El año próximo, cuando el BCE asuma la autoridad para la supervisión bancaria examinará la calidad de los activos de los bancos. Pero será incapaz de revisar la viabilidad de largo plazo de sus modelos de negocios. Los propietarios actuales resistirán hasta el final cualquier dilución de su control y no es probable que las autoridades de los países admitan que sus "campeones nacionales" carecen de una forma plausible de lograr la viabilidad financiera.

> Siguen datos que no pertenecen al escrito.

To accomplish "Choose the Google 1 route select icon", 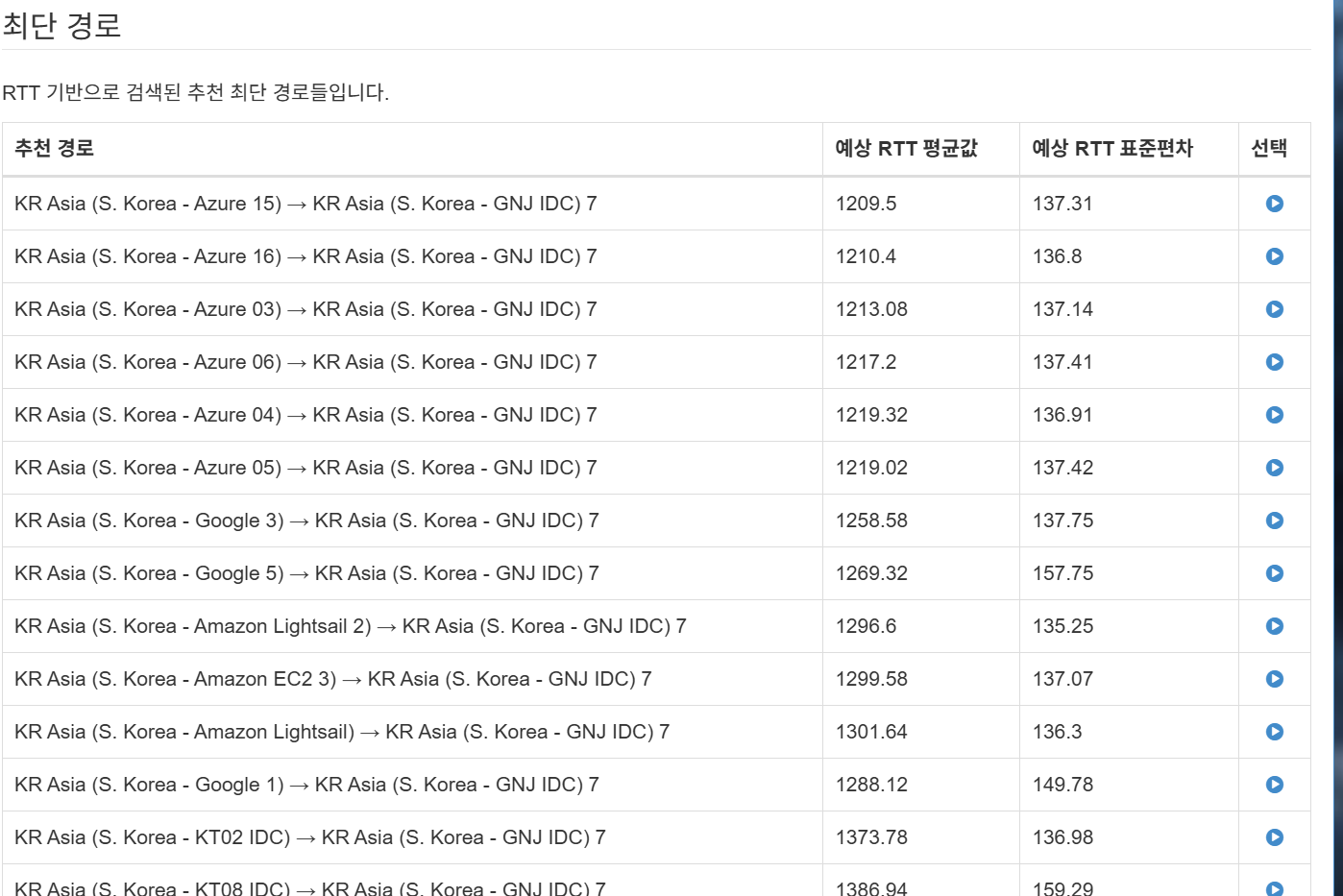I will pos(1274,785).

Mantener a flote un sistema bancario débil conlleva elevados costos económicos.

Los bancos con capital insuficiente o sin modelos de negocios viables tienden a continuar prestando a sus clientes existentes, incluso cuando los créditos resultan cuestionables, y restringen los préstamos a nuevas empresas o proyectos. Estas asignaciones incorrectas de capital dificultan todo tipo de recuperación y debilitan las perspectivas de crecimiento en el largo plazo.

El camino que se debe seguir es claro: recapitalizar gran parte del sector y reestructurar los elementos sin un modelo de negocios viable. Pero es muy poco probable que eso ocurra en el futuro cercano. Desafortunadamente, hasta que suceda, es improbable que Europa se recupere completamente de su actual depresión.